Reid to allow Senate vote on contraception coverage amendment

Harry Reid

Harry Reid

WASHINGTON - If you can’t beat em, join ‘em -- and then beat ‘em on the Senate floor. That’s the philosophy Sen. Harry Reid adopted today, when he agreed to hold a vote on a Republican-backed amendment that would let employers opt out of providing coverage for any service they deem morally or religiously objectionable.

Reid had resisted Republicans’ efforts, led by Sen. Roy Blunt of Missouri, to vote on the matter as part of the debate over transportation funding. The measure is part of a protracted debate between Republicans and the White House over whether the federal government could require religious institutions to provide contraception coverage to women.

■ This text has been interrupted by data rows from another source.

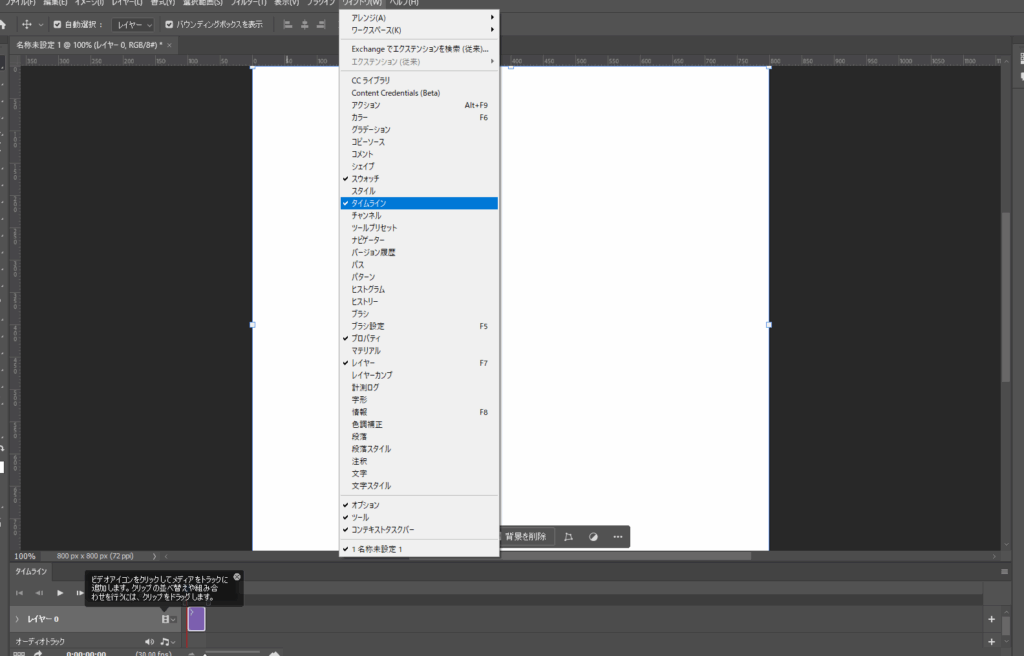This screenshot has height=656, width=1024.
Task: Open the timeline panel hamburger menu
Action: pos(1005,572)
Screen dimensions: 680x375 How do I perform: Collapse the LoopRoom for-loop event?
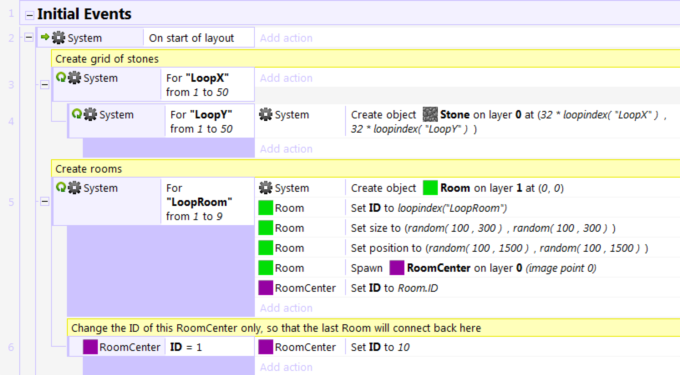[x=44, y=202]
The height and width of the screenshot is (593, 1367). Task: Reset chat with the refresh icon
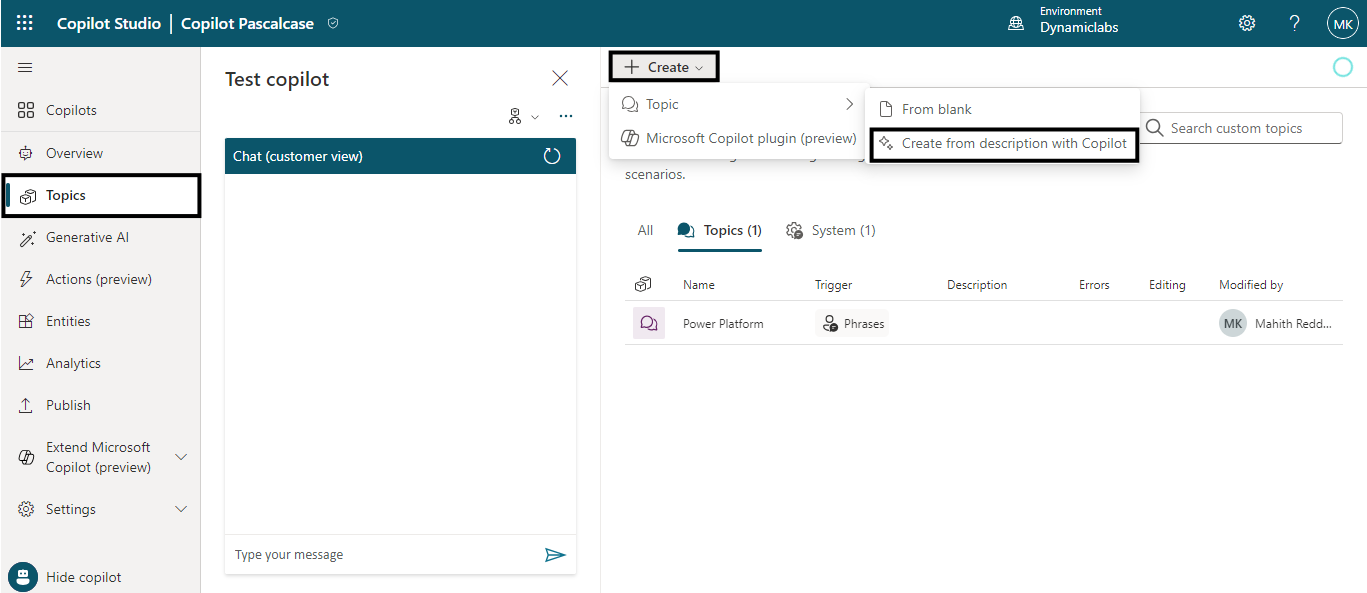[552, 156]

But Republicans pushed back: This weekend, Minority Leader Mitch McConnell flatly said on Face the Nation that “the issue will not go away.”

With the parties at an impasse, Reid said Tuesday he agreed to let the vote take place to preserve progress on the highway bill.

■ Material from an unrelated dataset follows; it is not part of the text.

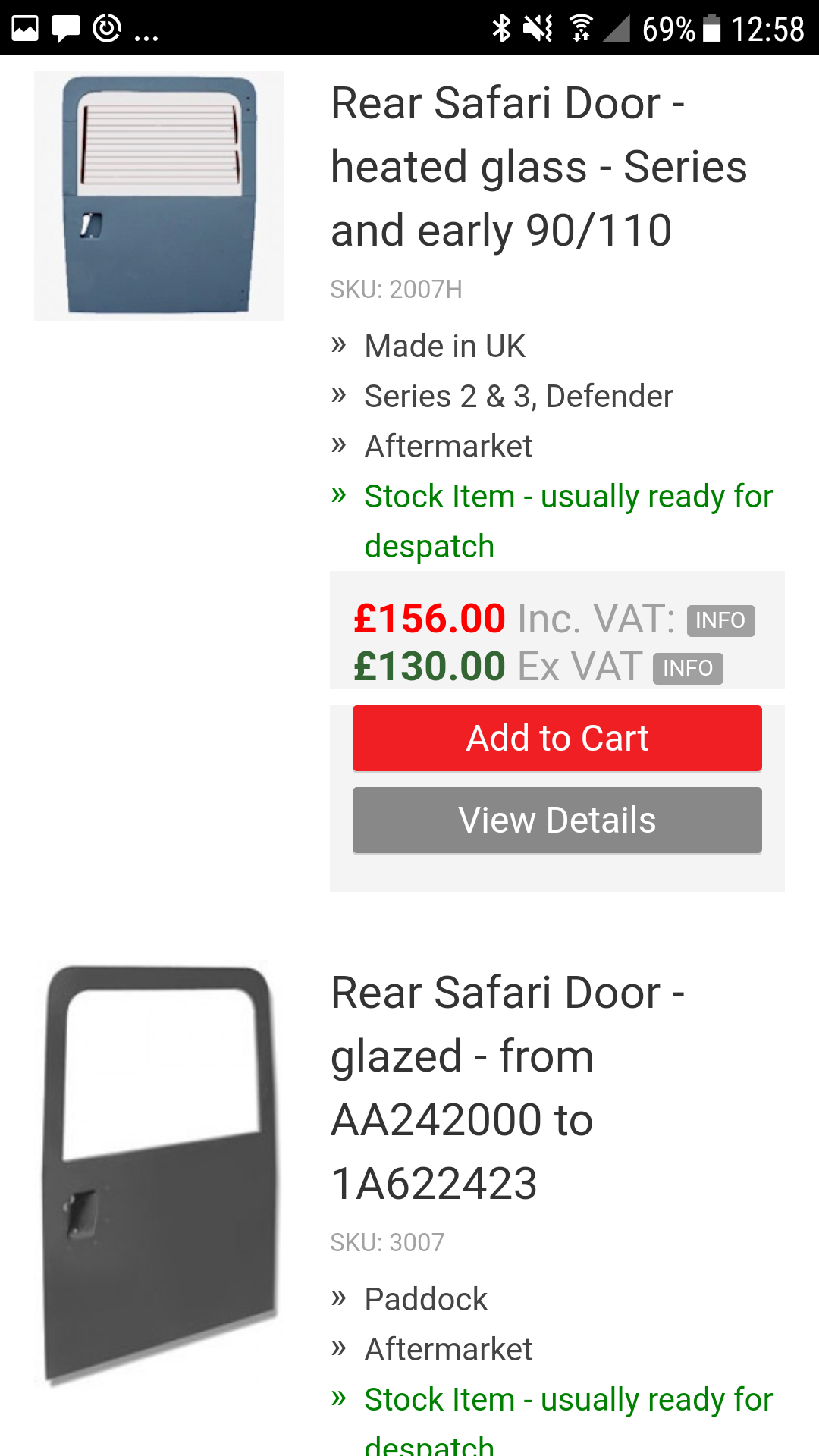The width and height of the screenshot is (819, 1456).
Task: Open the heated glass Safari Door title
Action: coord(538,166)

“After discussing it with numerous senators I decided that we should just set up a vote…there’s been enough delay on this bill,” Reid said today, announcing that a vote on the amendment inspired by the contraception controversy would take place Thursday.

Many Democrats weren’t happy about it.

“In order to move forward on that jobs bill, where 2.8 million jobs are at stake, we have to have a vote on birth control. I just want to say to my friend on the other side of the aisle: What are you thinking?” said Sen. Barbara Boxer of California. “The Blunt amendment would say that any insurance company and any employer for any reason could deny coverage...it’s not just about birth control, it’s any service.”

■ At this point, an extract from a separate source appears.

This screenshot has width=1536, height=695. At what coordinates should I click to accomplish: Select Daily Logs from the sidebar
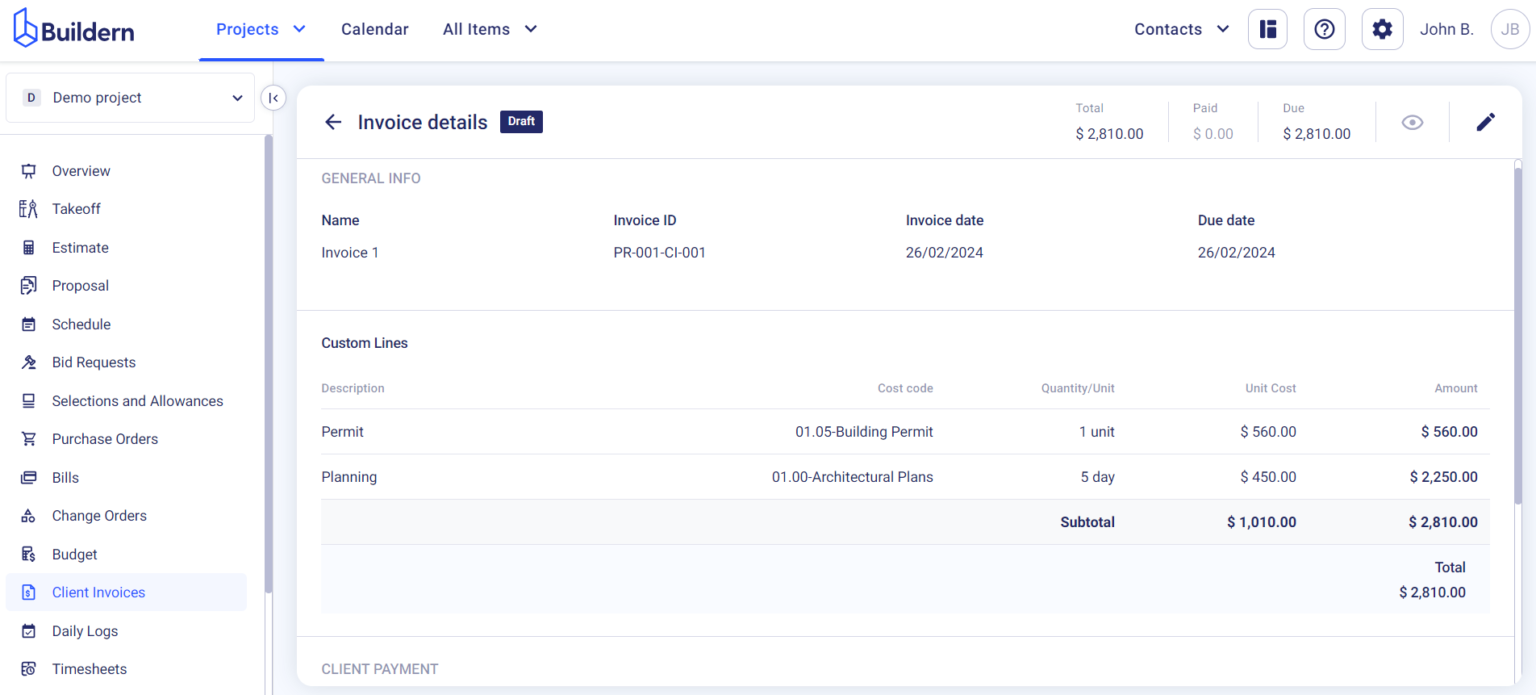point(85,631)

In Nevada, the contraception issue has become a political flash point.

Republican Sen. Dean Heller has criticized the Obama administration for its various attempts to ensure female employees of religiously sponsored institutions have access to birth control and other forms of contraception. He called on Health and Human Services Secretary Kathleen Sebelius to back off religious institutions earlier in February, is expected to support the amendment Blunt is putting forward.

Democratic Rep. Shelley Berkley, who is challenging Heller for the Senate, leapt on Heller’s criticism of Obama’s contraception policies earlier this month, and spent the rest of February pounding him for the “anti-woman” positions of the Republican Party, as she put it. Berkley won’t be voting on the Senate legislation Thursday, but has said that a vote for the Blunt amendment is an anti-woman vote.

Reid added that once the Blunt amendment is voted on, he expects to allow votes on other amendments that have nothing to do with transportation, including a measure by Sen. Rand Paul of Kentucky (son of presidential candidate Ron Paul) that would suspend foreign aid to Egypt. All such amendments are expected to have to meet a filibuster-proof threshold to pass.

“Yes, yes, yes we allow votes on unrelated amendments,” Reid told reporters asking about his plans for the transportation bill.

But one that won’t make the list is by Sen. Mike Johanns of Nebraska that would strip lines from the transportation bill allowing Nevada to take unspent maglev-rail funds and put them to general transportation use. Johanns says the language is an earmark, but both Reid and Heller disagree.

There’s about a hundred amendments that they’ve filed,” Reid said when asked about the Johanns amendment. “We’re not going to be able to deal with every one of them, and I don’t intend to deal with every one of them.”